Огонь костра сверкнул в ее глазах.

— Нет, я прекрасно знаю, кого винить! Ты совершил преступление задолго до того, как я угнала кая из Кор-Неуилл!

— Лара, объясни!

— Я тебе уже говорила, что слышала, как ты поешь. Это было не только в Кор-Неуилл перед самым твоим арестом. Когда мне было восемь лет, ты пел в лагере Эль'Сагор во Флориане…

Да, это я помнил. Я тогда впервые пел для Двенадцати Семейств. Мне едва исполнилось шестнадцать. Была жаркая унылая ночь, в воздухе повисла угроза, тяжелые тучи то и дело рассекали багряные молнии, от грома закладывало уши. Но Всадники твердо решили меня слушать и заставили меня петь, хотя перед самым выступлением полил дождь и долина превратилась в озеро грязи. Служба моя состояла в том, чтобы никому и никогда не отказывать в песне, однако, взбираясь на камень под струями ливня перед лицом тысячи суровых воинов, я чувствовал себя маленьким и слабым, как никогда.

Но стоило мне коснуться струн, и дождь и ветер утихли, как дети, которых окрик матери заставил замолчать. По рядам слушателей пронесся изумленный шепоток, но для меня, подростка, вся жизнь которого была чередой чудес, все это было лишь очередным явлением славы моего господина. Набрякшие тучи, слегка подсвеченные зарницами, висели низко, словно боги послали их, чтобы укрыть и защитить меня. Той ночью мне вовсе не пришлось напрягать голос, как могло бы случиться под открытым небом; напротив, пел я приглушенно, привнося в песню полутона и оттенки и нежно вплетая слова в мелодию арфы, чтобы все увидели то, что вижу я. В ту ночь Роэлан даровал мне музыку столь щемящей прелести, что после всех этих лет дыхание мое прервалось при воспоминании о ней и опустевшая душа заболела.

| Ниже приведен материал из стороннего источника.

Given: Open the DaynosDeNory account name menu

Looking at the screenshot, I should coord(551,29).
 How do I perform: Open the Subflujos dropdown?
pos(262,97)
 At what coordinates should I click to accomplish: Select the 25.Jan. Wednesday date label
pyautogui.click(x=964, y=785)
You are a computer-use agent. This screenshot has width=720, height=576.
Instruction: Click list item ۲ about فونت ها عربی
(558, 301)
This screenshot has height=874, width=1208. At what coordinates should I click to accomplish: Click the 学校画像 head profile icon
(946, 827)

— Ты тогда пел о полетах, о парении на крыльях ветра, о такой высоте, когда реки превращаются в синие нити на зеленой земле, а небо становится как синий бархат, а бесчисленные звезды — как серебряные иглы. Я все это так и видела. Я чувствовала под собой мускулистую жилистую спину, видела, как вздымаются крылья, покоряя ветер. Ты обещал мне такую первозданную свободу, что с того дня я ни о чем больше не могла думать. Я поклялась на отцовском мече, что полечу на драконе. И еще я поклялась, что возьму с собой этого юного и прекрасного певца-сеная — пусть он увидит, что это и вправду так красиво, как он пел, и что девчонка из Клана может сделать так, чтобы все на самом деле было как в его дивных песнях. Я ведь любила тебя, Эйдан Мак-Аллистер. Я преклонялась перед тобой. Пять лет я день и ночь вспоминала твой голос, твое лицо, твои песни. А когда я наконец полетела, все было совсем не так, и я свалилась с неба прямо в преисподнюю. Мир не видел такой ненависти, как моя ненависть к тебе! И если бы я не была в таком долгу перед Наримом, ты был бы уже мертв!

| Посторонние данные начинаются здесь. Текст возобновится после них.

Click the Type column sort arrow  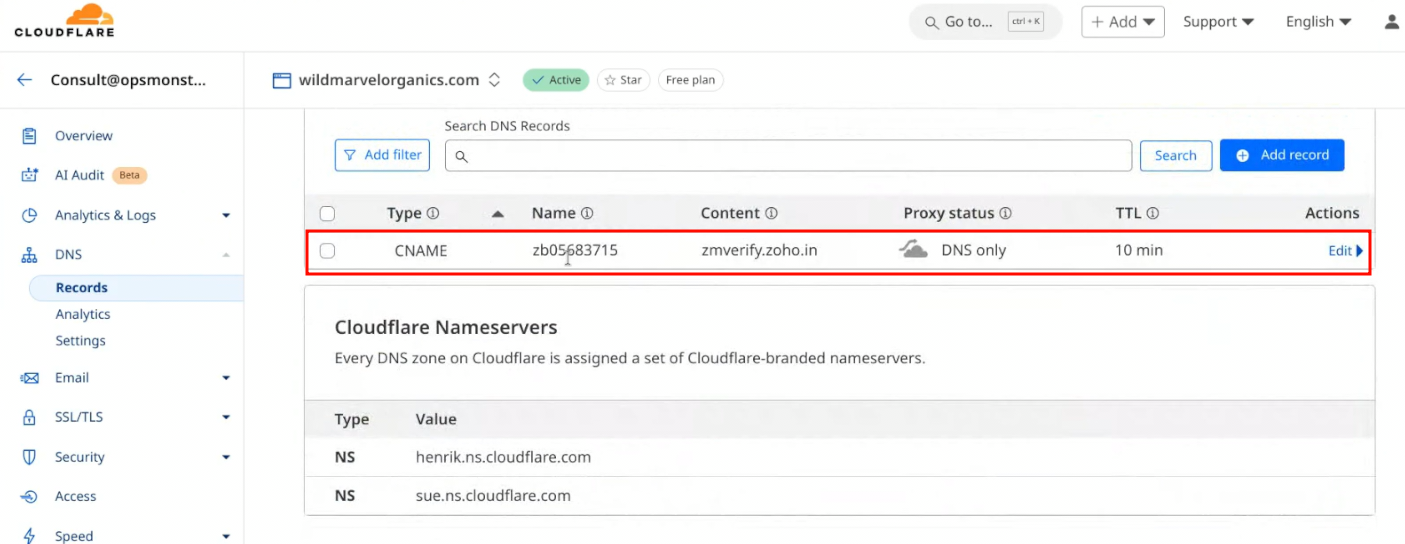click(498, 213)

Волна Лариной горечи захлестнула меня. Я не мог произнести ни слова. А что мне было сказать? Что мне жаль, что так вышло? Я бы обесценил все, что с ней случилось, если бы решил, будто слова с ненавистных уст способны стереть память о страшной боли и страшные шрамы с тела. Я хотел поведать ей, что восхищаюсь ее силой и достоинством и горько оплакиваю вместе с ней ее потери, но ведь она решит, что я насмехаюсь над ней… А больше мне нечего было дать ей — кроме уверенности в том, что нет во мне себялюбивого гнусного стремления к оправданию. Не стану я подавать ей то блюдо, которое сам ненавижу.